(Element lookup records)
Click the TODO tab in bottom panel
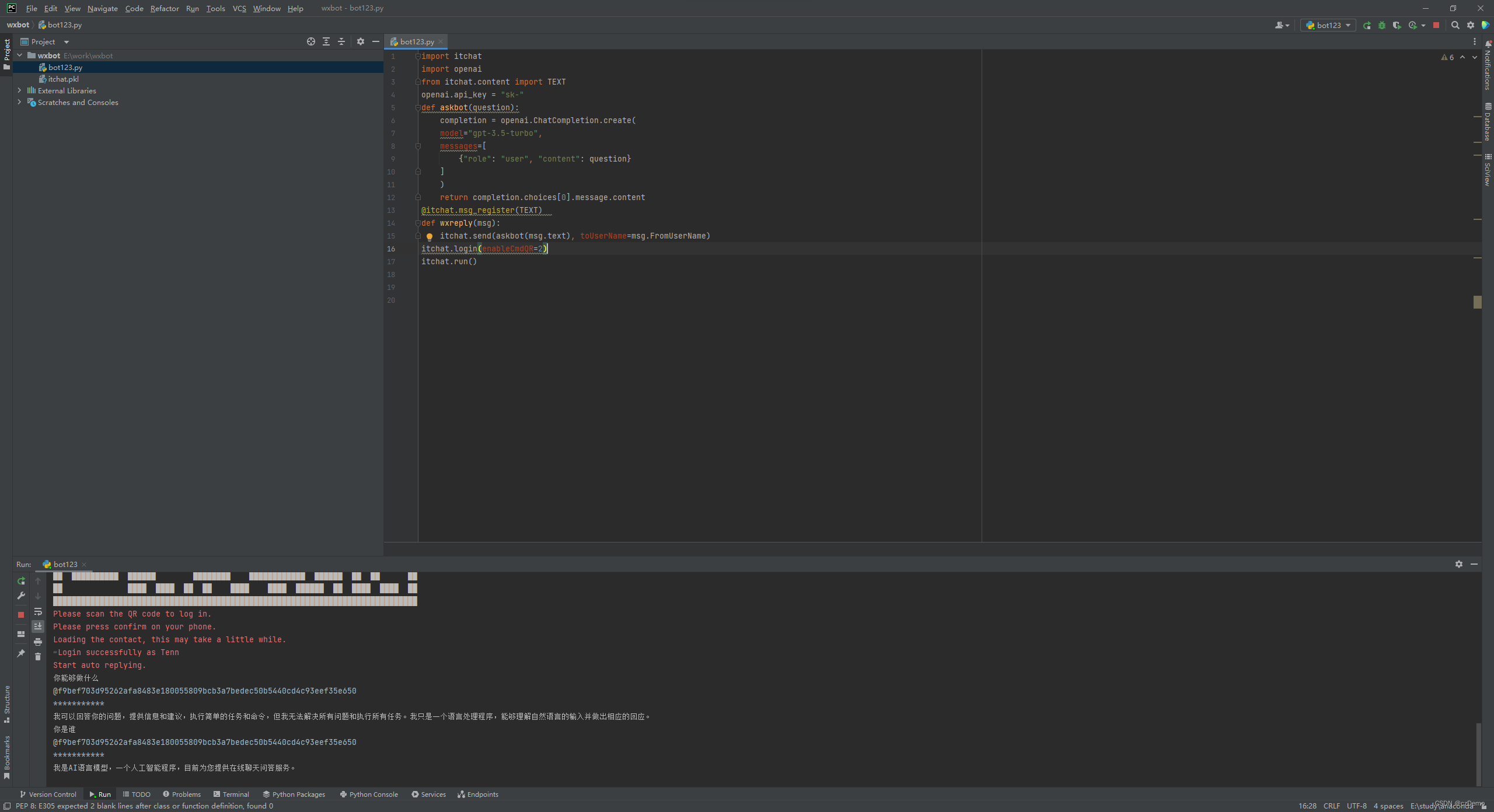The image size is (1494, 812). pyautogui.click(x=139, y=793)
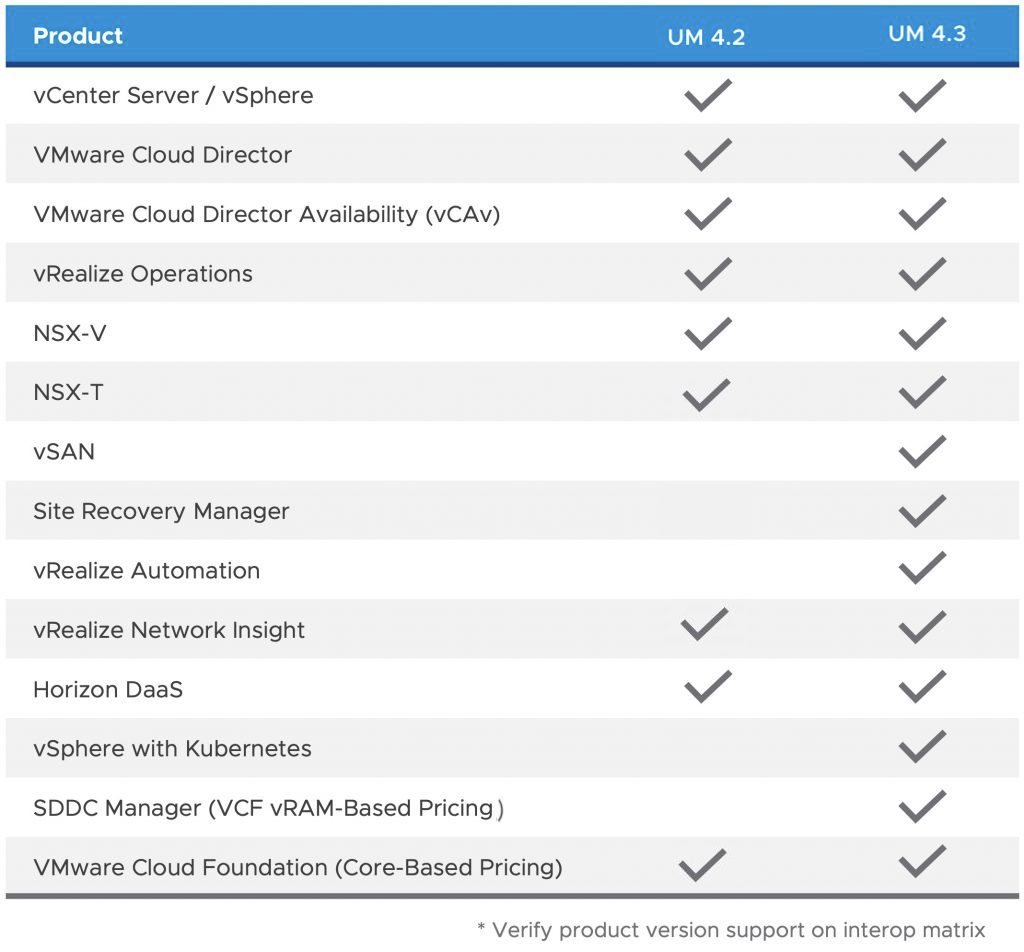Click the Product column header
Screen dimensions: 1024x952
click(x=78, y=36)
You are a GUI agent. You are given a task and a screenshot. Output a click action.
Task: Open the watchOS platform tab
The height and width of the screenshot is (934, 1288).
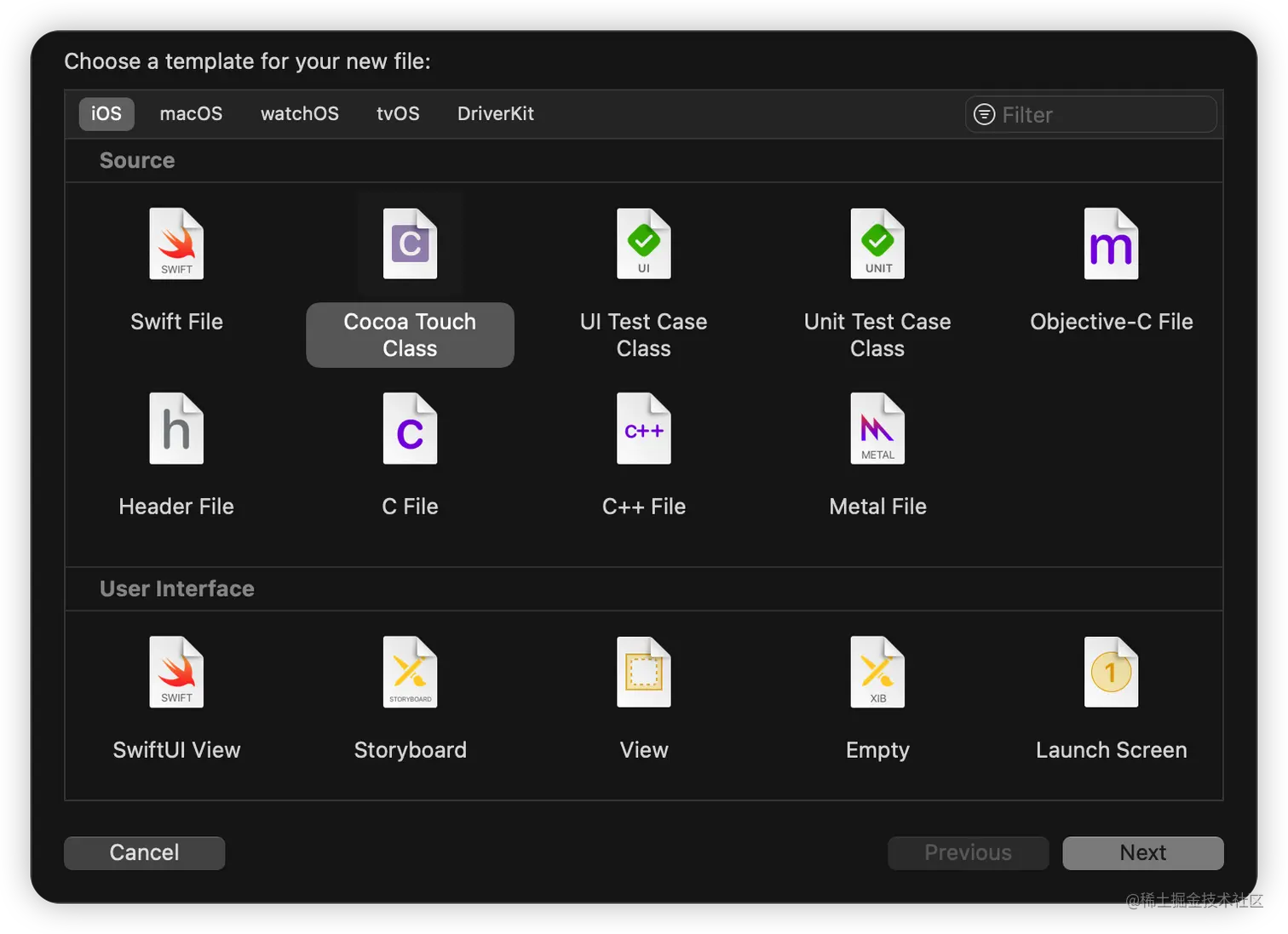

AIM - Rewrite all of the records, swapping each "screenshot" for "screen capture" and keeping everything else the same. Leave out the pictures.

EXERCISE ANSWER -
Click the TODO tab in bottom panel
The image size is (1494, 812). pyautogui.click(x=139, y=793)
Click the Product column header
Screen dimensions: 1024x952
click(x=78, y=36)
You are a GUI agent. You are given a task and a screen capture. Output a click action.
Task: Open the watchOS platform tab
The height and width of the screen capture is (934, 1288).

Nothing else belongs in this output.